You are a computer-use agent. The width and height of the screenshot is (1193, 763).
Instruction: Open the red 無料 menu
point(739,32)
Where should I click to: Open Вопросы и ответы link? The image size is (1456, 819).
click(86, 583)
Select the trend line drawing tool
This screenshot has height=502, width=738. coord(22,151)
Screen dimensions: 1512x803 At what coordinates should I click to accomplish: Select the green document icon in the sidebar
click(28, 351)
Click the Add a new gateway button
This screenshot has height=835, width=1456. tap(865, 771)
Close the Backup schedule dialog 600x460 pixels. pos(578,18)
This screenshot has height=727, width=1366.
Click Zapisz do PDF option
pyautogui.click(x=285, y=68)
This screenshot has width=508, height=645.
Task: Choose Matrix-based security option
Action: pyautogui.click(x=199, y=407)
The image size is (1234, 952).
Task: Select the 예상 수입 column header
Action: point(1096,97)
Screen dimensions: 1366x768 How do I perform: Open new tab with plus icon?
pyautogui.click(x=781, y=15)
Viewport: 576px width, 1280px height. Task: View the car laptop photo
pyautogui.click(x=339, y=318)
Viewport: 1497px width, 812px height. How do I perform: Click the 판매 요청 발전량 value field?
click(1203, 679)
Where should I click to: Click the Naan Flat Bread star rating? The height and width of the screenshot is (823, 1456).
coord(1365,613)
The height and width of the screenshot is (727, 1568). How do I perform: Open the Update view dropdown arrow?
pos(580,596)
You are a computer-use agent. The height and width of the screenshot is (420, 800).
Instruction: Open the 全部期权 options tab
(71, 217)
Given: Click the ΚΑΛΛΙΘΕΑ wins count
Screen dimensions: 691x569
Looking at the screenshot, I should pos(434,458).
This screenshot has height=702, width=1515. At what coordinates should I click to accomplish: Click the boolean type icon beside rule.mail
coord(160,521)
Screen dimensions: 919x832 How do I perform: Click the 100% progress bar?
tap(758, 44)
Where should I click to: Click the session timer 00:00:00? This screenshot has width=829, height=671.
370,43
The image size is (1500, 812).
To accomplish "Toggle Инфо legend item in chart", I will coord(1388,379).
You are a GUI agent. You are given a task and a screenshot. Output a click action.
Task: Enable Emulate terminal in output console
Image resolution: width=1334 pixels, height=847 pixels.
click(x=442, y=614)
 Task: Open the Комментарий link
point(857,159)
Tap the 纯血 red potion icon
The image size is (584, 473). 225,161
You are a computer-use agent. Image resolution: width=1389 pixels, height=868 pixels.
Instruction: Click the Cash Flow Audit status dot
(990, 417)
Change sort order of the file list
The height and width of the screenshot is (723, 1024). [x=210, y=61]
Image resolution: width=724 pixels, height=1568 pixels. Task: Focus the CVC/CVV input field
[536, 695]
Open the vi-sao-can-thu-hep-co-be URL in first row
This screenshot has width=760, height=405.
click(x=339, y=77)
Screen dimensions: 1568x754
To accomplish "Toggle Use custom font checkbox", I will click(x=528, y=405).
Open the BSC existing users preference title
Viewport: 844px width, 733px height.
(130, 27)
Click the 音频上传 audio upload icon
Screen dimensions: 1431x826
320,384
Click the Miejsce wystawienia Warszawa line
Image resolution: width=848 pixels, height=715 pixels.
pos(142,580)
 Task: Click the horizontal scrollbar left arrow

◇ ◇ ◇

GOAL → Reproduce every one of the records above, line for line, with no changes.

TASK SOLUTION →
You are a computer-use agent. The width and height of the screenshot is (1193, 763).
Instruction: Open the red 無料 menu
point(739,32)
Where should I click to: Open Вопросы и ответы link? The image size is (1456, 819).
click(86, 583)
Select the trend line drawing tool
This screenshot has height=502, width=738. coord(22,151)
Screen dimensions: 1512x803 At what coordinates should I click to accomplish: Select the green document icon in the sidebar
click(28, 351)
Click the Add a new gateway button
This screenshot has height=835, width=1456. tap(865, 771)
Close the Backup schedule dialog 600x460 pixels. pos(578,18)
This screenshot has height=727, width=1366.
Click Zapisz do PDF option
pyautogui.click(x=285, y=68)
This screenshot has width=508, height=645.
Task: Choose Matrix-based security option
Action: pyautogui.click(x=199, y=407)
The image size is (1234, 952).
Task: Select the 예상 수입 column header
Action: point(1096,97)
Screen dimensions: 1366x768 How do I perform: Open new tab with plus icon?
pyautogui.click(x=781, y=15)
Viewport: 576px width, 1280px height. Task: View the car laptop photo
pyautogui.click(x=339, y=318)
Viewport: 1497px width, 812px height. How do I perform: Click the 판매 요청 발전량 value field?
click(1203, 679)
Where should I click to: Click the Naan Flat Bread star rating? The height and width of the screenshot is (823, 1456).
coord(1365,613)
The height and width of the screenshot is (727, 1568). How do I perform: Open the Update view dropdown arrow?
pos(580,596)
You are a computer-use agent. The height and width of the screenshot is (420, 800).
Instruction: Open the 全部期权 options tab
(71, 217)
Given: Click the ΚΑΛΛΙΘΕΑ wins count
Screen dimensions: 691x569
Looking at the screenshot, I should pos(434,458).
This screenshot has height=702, width=1515. At what coordinates should I click to accomplish: Click the boolean type icon beside rule.mail
coord(160,521)
Screen dimensions: 919x832 How do I perform: Click the 100% progress bar?
tap(758, 44)
Where should I click to: Click the session timer 00:00:00? This screenshot has width=829, height=671.
370,43
The image size is (1500, 812).
To accomplish "Toggle Инфо legend item in chart", I will coord(1388,379).
You are a GUI agent. You are given a task and a screenshot. Output a click action.
Task: Enable Emulate terminal in output console
Image resolution: width=1334 pixels, height=847 pixels.
click(x=442, y=614)
 Task: Open the Комментарий link
point(857,159)
Tap the 纯血 red potion icon
The image size is (584, 473). 225,161
You are a computer-use agent. Image resolution: width=1389 pixels, height=868 pixels.
Instruction: Click the Cash Flow Audit status dot
(990, 417)
Change sort order of the file list
The height and width of the screenshot is (723, 1024). [x=210, y=61]
Image resolution: width=724 pixels, height=1568 pixels. Task: Focus the CVC/CVV input field
[536, 695]
Open the vi-sao-can-thu-hep-co-be URL in first row
This screenshot has width=760, height=405.
click(x=339, y=77)
Screen dimensions: 1568x754
To accomplish "Toggle Use custom font checkbox", I will click(x=528, y=405).
Open the BSC existing users preference title
Viewport: 844px width, 733px height.
(130, 27)
Click the 音频上传 audio upload icon
Screen dimensions: 1431x826
320,384
Click the Miejsce wystawienia Warszawa line
Image resolution: width=848 pixels, height=715 pixels.
pos(142,580)
 Task: Click the horizontal scrollbar left arrow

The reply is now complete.